REQUIRED ACTION
Taking the listing below, restate word for word each line from the line with "[download app store] (22, 1764)" to the line with "Vertragsunterlagen", ends included, and stop there.

RECORDS SHOWN
◆ ◆ ◆
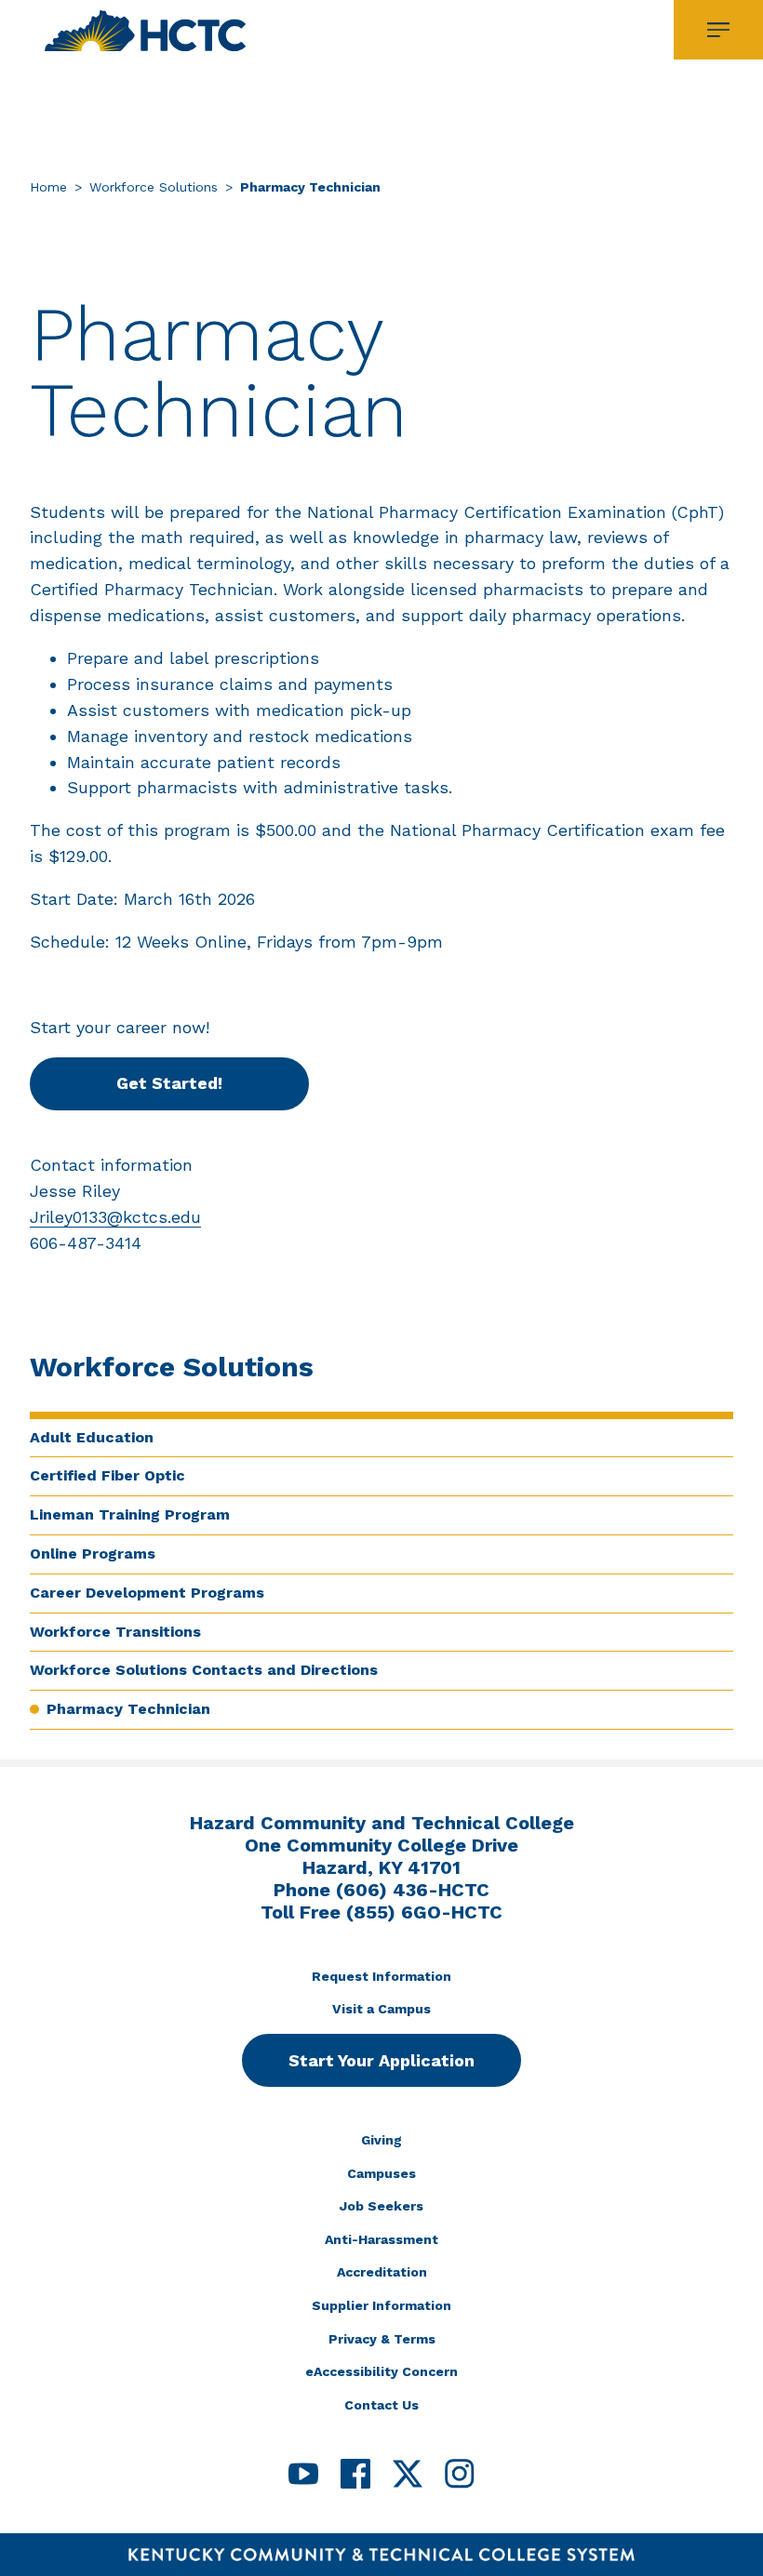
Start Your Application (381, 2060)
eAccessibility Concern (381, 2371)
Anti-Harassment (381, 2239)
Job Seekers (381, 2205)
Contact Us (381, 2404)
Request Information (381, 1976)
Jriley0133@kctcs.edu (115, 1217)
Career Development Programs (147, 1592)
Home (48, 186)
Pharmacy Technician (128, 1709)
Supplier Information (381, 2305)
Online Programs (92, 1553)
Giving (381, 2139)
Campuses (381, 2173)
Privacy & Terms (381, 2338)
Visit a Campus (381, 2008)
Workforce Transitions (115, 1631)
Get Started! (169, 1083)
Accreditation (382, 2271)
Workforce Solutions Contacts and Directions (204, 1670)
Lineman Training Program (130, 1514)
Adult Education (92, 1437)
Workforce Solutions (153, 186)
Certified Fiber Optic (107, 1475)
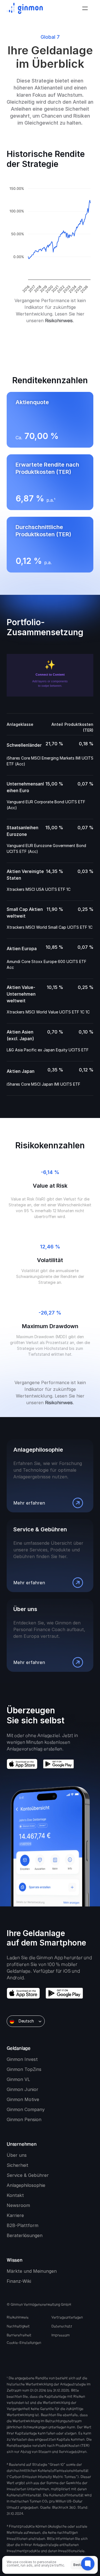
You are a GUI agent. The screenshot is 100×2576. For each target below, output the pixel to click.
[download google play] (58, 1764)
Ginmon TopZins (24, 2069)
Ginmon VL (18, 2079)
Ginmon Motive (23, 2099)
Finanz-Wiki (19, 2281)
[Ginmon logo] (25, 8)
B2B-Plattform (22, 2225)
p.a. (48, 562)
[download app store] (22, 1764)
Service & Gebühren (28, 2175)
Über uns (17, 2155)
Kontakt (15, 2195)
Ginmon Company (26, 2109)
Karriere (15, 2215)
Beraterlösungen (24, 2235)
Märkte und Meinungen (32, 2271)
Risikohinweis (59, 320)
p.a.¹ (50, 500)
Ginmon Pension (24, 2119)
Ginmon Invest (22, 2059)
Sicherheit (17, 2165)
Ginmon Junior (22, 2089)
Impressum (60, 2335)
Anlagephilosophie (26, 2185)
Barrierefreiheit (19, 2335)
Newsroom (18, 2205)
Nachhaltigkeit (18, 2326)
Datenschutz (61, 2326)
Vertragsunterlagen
◆ ◆ ◆
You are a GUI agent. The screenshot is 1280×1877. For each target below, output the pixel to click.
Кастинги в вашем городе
◆ ◆ ◆
ANSWER FOR THIS EXERCISE
[download app store] (22, 1764)
Service & Gebühren (28, 2175)
Über uns (17, 2155)
Kontakt (15, 2195)
Ginmon Company (26, 2109)
Karriere (15, 2215)
Beraterlösungen (24, 2235)
Märkte und Meinungen (32, 2271)
Risikohinweis (59, 320)
p.a.¹ (50, 500)
Ginmon Pension (24, 2119)
Ginmon Invest (22, 2059)
Sicherheit (17, 2165)
Ginmon Junior (22, 2089)
Impressum (60, 2335)
Anlagephilosophie (26, 2185)
Barrierefreiheit (19, 2335)
Newsroom (18, 2205)
Nachhaltigkeit (18, 2326)
Datenschutz (61, 2326)
Vertragsunterlagen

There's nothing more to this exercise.